Mr. Peterson attests that on the morning of plaintiff's accident he arrived at work at 7:00 a.m. and, as part of his regular duties and responsibilities, swept and mopped the lobby, including the area of the revolving door at issue, every half hour to forty five minutes. See affidavit, ¶¶ 2, 3; see supplemental affidavit, ¶¶ 2, 3. Mr. Peterson also states that he placed mats and warning signs on the floor of the lobby because it was raining that morning and that these were already in place at the time that plaintiff claims to have slipped. See affidavit, ¶¶ 4, 5; see supplemental affidavit, ¶¶ 4, 5, 8.

The affidavit and supplemental affidavit are annexed to Collins' counsel's affirmation in opposition to the moving defendants' motion.

B. Procedural History

Plaintiff commenced this action by filing a verified summons and complaint. Cariello aff., Ex. A. The moving defendants appeared in the action by serving a verified answer with affirmative defenses and cross claims. Id., Ex. B. Defendant Collins appeared in the action by serving its verified answer with affirmative defenses and cross claim. Id., Ex. C.

II. Discussion

To prevail on a motion for summary judgment, the proponent must make a prima facie showing of entitlement to judgment as a matter of law, tendering evidentiary proof in admissible form. See Zuckerman v. City of New York, 49 N.Y.2d 557, 560 (1980). Once this showing has been made, the burden shifts to the party opposing the motion to rebut the prima facie showing by producing evidentiary proof in admissible form sufficient to require a trial of material issues of fact. See Kaufman v. Silver, 90 N.Y.2d 204, 208 (1997). Additionally, in deciding the motion, the court must view the evidence in a light most favorable to the party opposing the motion and must give that party the benefit of every favorable inference. Negri v. Stop & Shop, 65 N.Y.2d 625, 626 (1985).
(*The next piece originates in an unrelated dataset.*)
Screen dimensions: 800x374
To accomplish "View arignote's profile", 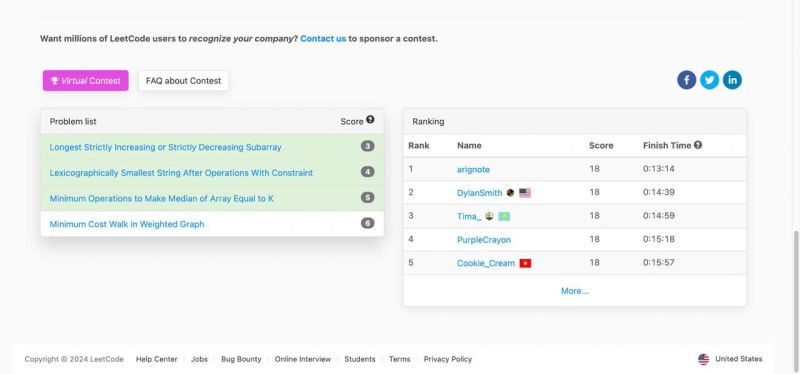I will click(473, 169).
Moving Defendants' Summary Judgment Motion to Dismiss the Complaint

In its affirmation in support of its cross motion to dismiss the complaint, Collins adopts, by reference, the legal arguments raised by the moving defendants in support of that branch of their motion for summary judgment on the complaint. See affirmation of Michele D. Rach in support of cross motion, ¶ 20.
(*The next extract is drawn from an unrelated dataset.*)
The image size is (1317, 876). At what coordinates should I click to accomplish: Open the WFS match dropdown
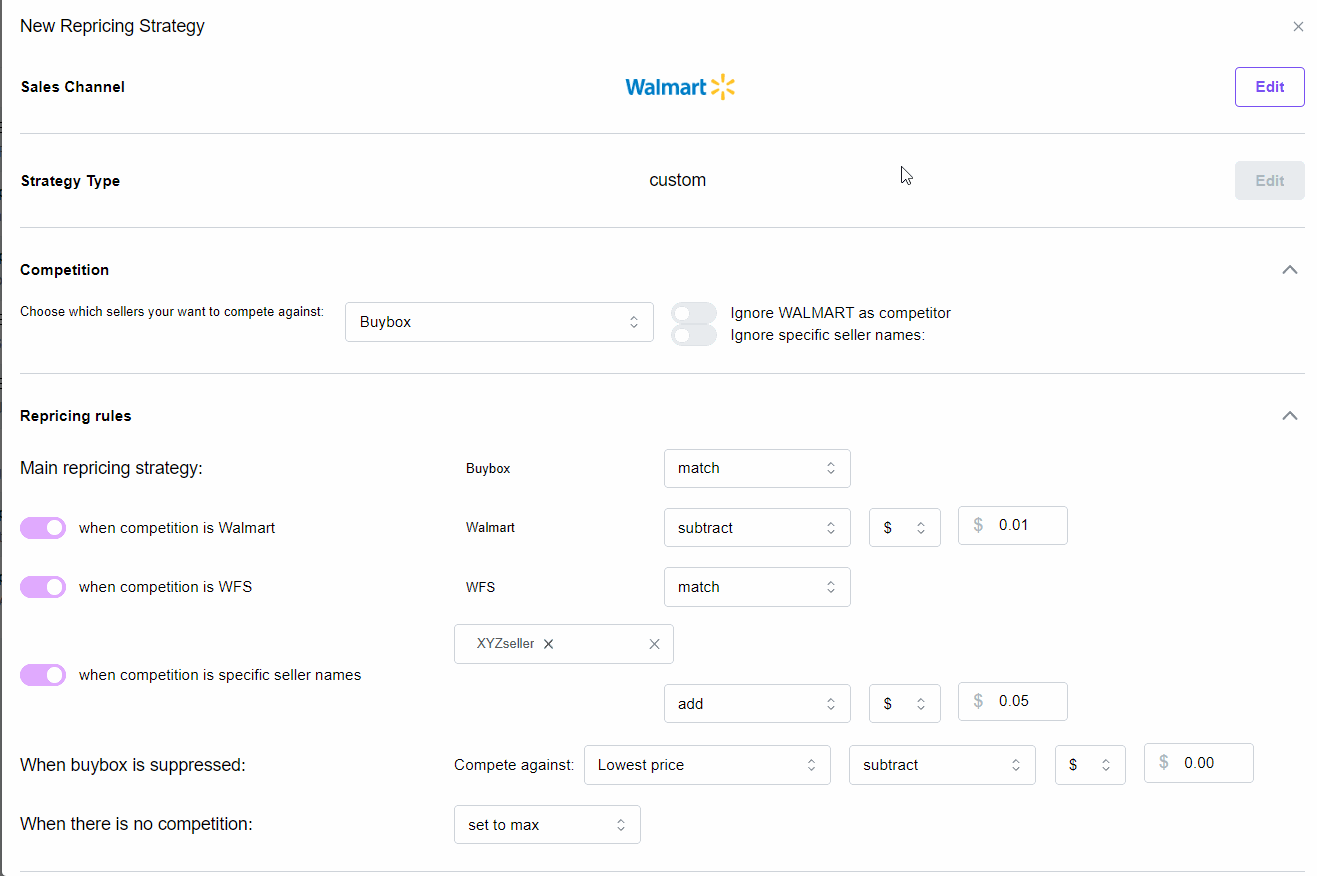click(x=757, y=587)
A property owner may be held liable for a slip-and-fall incident involving a wet condition on its property only upon a showing that the property owner created a dangerous condition or had actual or constructive notice of it. Ruck v. Levittown Norse Assocs., LLC, 27 AD3d 444, 445 (2nd Dept 2006). However, it is well settled that a defendant owner is “not required to cover all of their floors with mats, nor to continuously mop up all moisture resulting from tracked-in precipitation.” Dubensky v. 2900 Westchester Co., LLC, 27 AD3d 514, 514–15 (2nd Dept 2006) (citations and internal quotation marks and alterations omitted); Ford v. Citibank, N.A., 11 AD3d 508, 509 (2nd Dept 2004); Yearwood v. Cushman & Wakefield, 294 A.D.2d 568, 568–69 (2nd Dept 2002) (property owner “not obligated to provide a constant remedy to the problem of water being tracked into a building in rainy weather”). Moreover, “[a] general awareness that water was likely to be tracked on the lobby floor in rainy weather is insufficient, without more, to establish constructive notice of the particular wet condition that allegedly caused the plaintiff to slip.” Rogers v. Rockefeller Grp., 38 AD3d 747, 750 (2nd Dept 2007).
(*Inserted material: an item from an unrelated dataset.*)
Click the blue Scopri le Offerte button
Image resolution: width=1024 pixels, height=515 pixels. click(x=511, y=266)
In support of their motion, moving defendants argue that they have established a prima facie case for judgment as a matter of law in light of plaintiff's admission that she slipped on water while entering the building as it was raining. Given this testimony, the moving defendants contend that, under the “storm in progress” doctrine, they were under no duty to try and prevent rainwater from entering the floor of the revolving door, especially since the revolving door plaintiff stepped into, was open to the street.

Under the “storm in progress” doctrine, a property owner is excused from liability for accidents occurring as a result of the accumulation of precipitation on its premises until a reasonable period of time has passed following the cessation of the storm to allow the owner an opportunity to ameliorate the hazards caused by the storm. See e.g. Powell v. MLG Hillside Assoc., 290 A.D.2d 345, 345 (1st Dept 2002).

In opposition, plaintiff argues that defendants have failed to come forward with any evidence that a “storm” was in progress at the time of the accident. Giving little weight to her own testimony that it was “moderately raining” when she arrived at the building, plaintiff contends that defendants must submit meteorological reports to support a prima facie case based on the “storm in progress” rule. However, the court's view is that such evidence is only necessary where there is some dispute over the weather conditions existing at the time of an alleged incident. For example, in Dowden v. Long Is. R.R., 305 A.D.2d 631 (2nd Dept 2003), cited by plaintiff, meteorological reports were submitted by the defendant property owner to rebut plaintiff's “speculative claim” that he slipped on preexisting ice. Id. at 632. Here, given plaintiff's own testimony, there does not appear to be any issue of fact as to whether it was raining at the time that plaintiff had her accident. Nor does the record reflect any dispute as to whether the water accumulation in the doorway resulted from something other than rainfall. Hence, plaintiff's testimony is sufficient proof of the weather conditions on the morning of her accident.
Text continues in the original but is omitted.